# Records for the task
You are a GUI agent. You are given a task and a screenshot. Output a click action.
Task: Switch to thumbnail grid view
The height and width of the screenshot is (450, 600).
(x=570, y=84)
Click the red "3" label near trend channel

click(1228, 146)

# Exercise details
Please copy out every one of the lines above, keeping each character as it appears.

# Full response
You are a GUI agent. You are given a task and a screenshot. Output a click action.
Task: Switch to thumbnail grid view
The height and width of the screenshot is (450, 600).
(x=570, y=84)
Click the red "3" label near trend channel

click(1228, 146)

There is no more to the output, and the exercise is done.